The University of Arizona

Adaptation and Resilience to Climate Change, Drought, and Water Demand in the Urbanizing Southwestern United States and Northern Mexico | CLIMAS

Adaptation and Resilience to Climate Change, Drought, and Water Demand in the Urbanizing Southwestern United States and Northern Mexico

Adaptation and Resilience to Climate Change, Drought, and Water Demand in the Urbanizing Southwestern United States and Northern Mexico

Lead Investigator:  

The Arizona-Sonora region along the U.S.-Mexico border has been called the "front line of ongoing climate change" (Harrison 2009). Due to its rapid growth, industrialization, and climate characteristics, it is recognized as a highly vulnerable region in terms of socioeconomic and climate characteristics. Ensuring future water supply is the region’s high­est priority challenge.
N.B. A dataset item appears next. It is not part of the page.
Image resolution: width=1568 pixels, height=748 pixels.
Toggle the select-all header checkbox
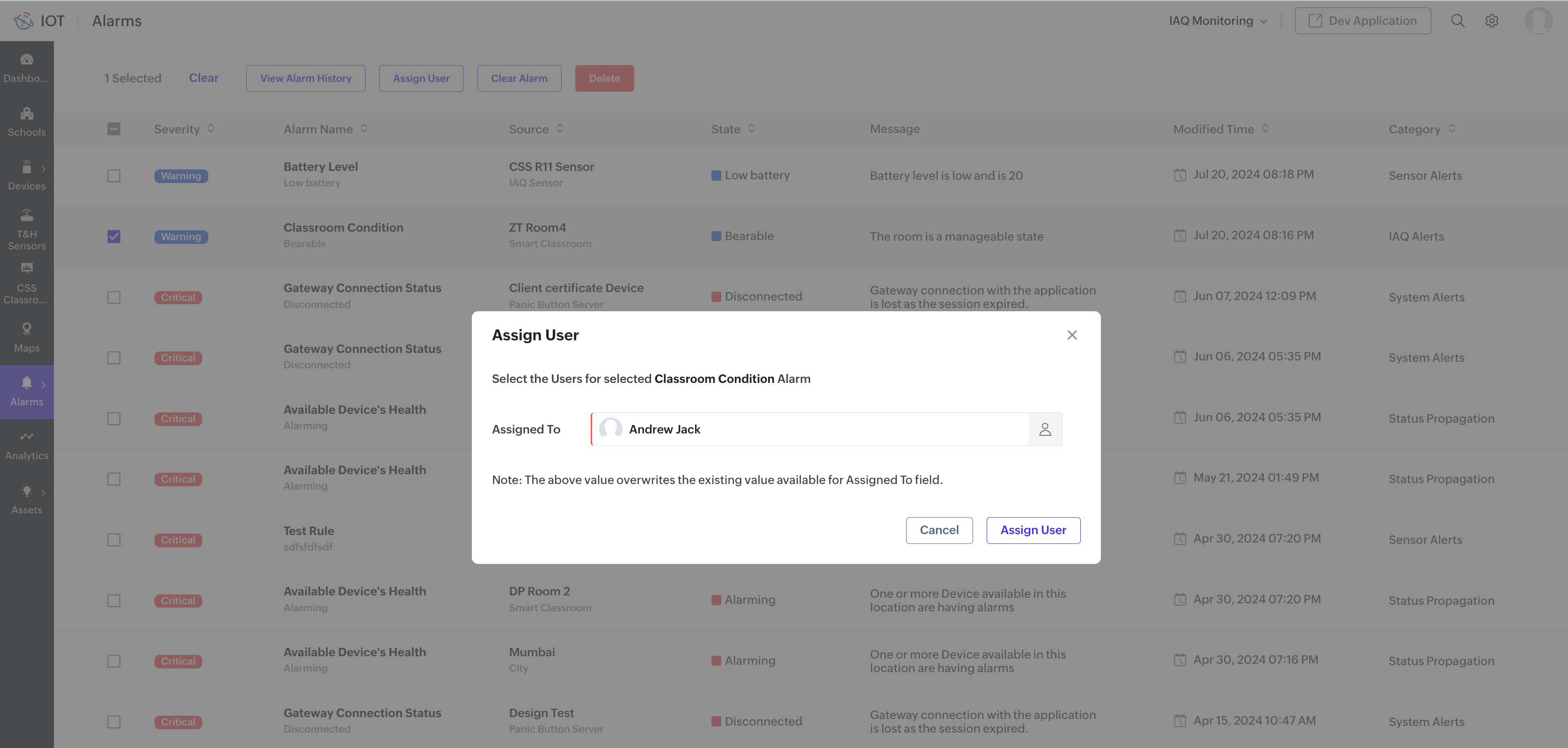click(114, 129)
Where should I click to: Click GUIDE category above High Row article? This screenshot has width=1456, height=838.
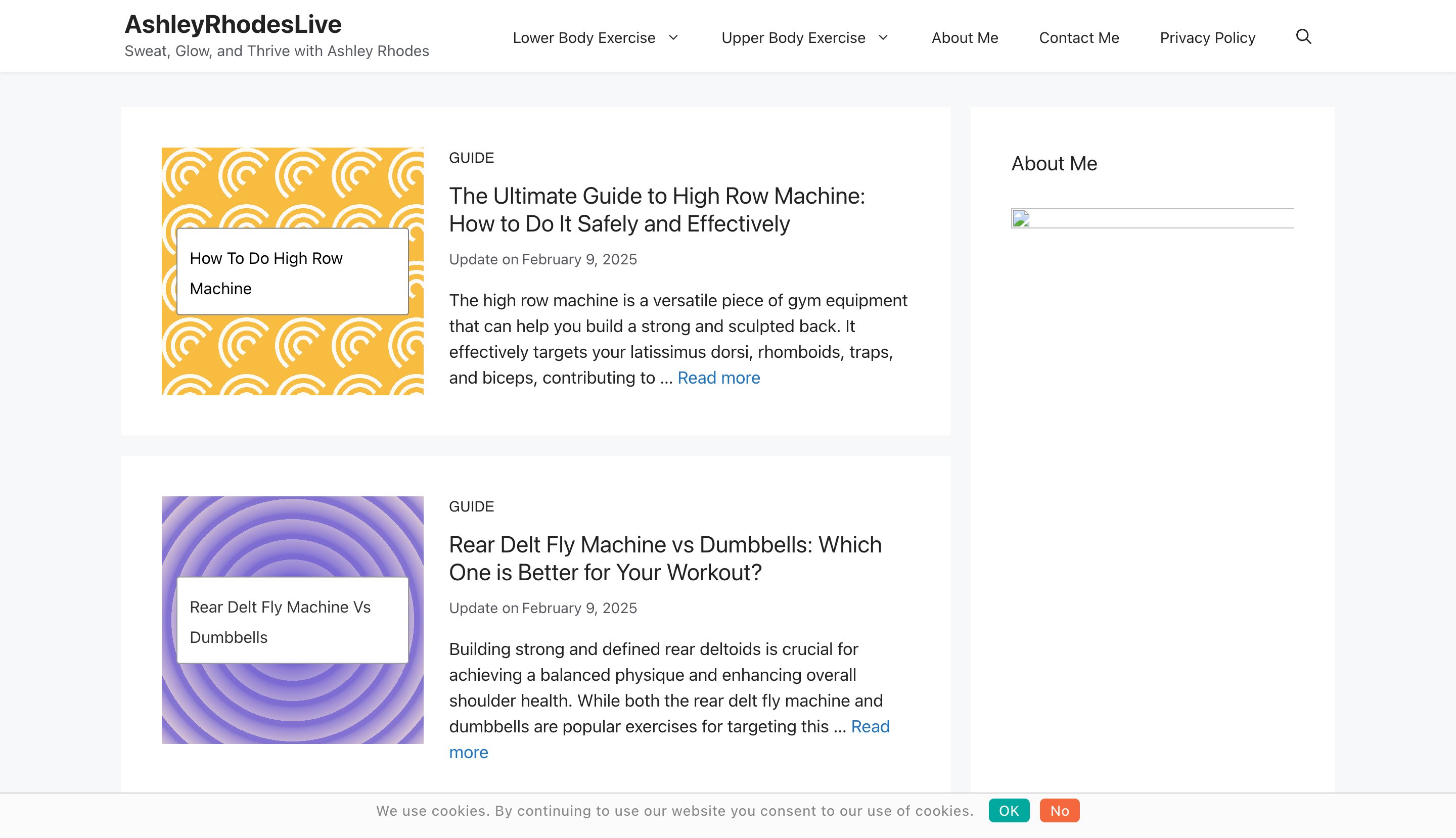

Climate change projections for reduced precipitation and severe drought. From 2008 to 2011, a binational team of multi-disciplinary researchers led by the University of Arizona and El Colegio de Sonora worked closely with decision-makers, water managers, and disaster relief planners (i.e., stakehold­ers) to conduct urban water vulnerability assessments of the four urban climate change “hotspots” in the Arizona-Sonora region. These assessments focus on the nexus of climate and water variables, with a 5 to 20 year horizon. Project outputs to date include: 1) four linked urban water vulnerability studies (Tucson, AZ; Nogales, AZ., and Nogales, Sonora; Hermosillo and Puerto Peñasco, Sonora) that identify major regional climate-related vulnerabilities and institutional capacity in the water sector; 2) a Binational Climate Summary for Arizona-Sonora region, in English and Spanish;  3) a series of five stakeholder-scientist workshops; and 4) a new Working Paper series on water, vulnerability, and climate in U.S.-Mexico border region.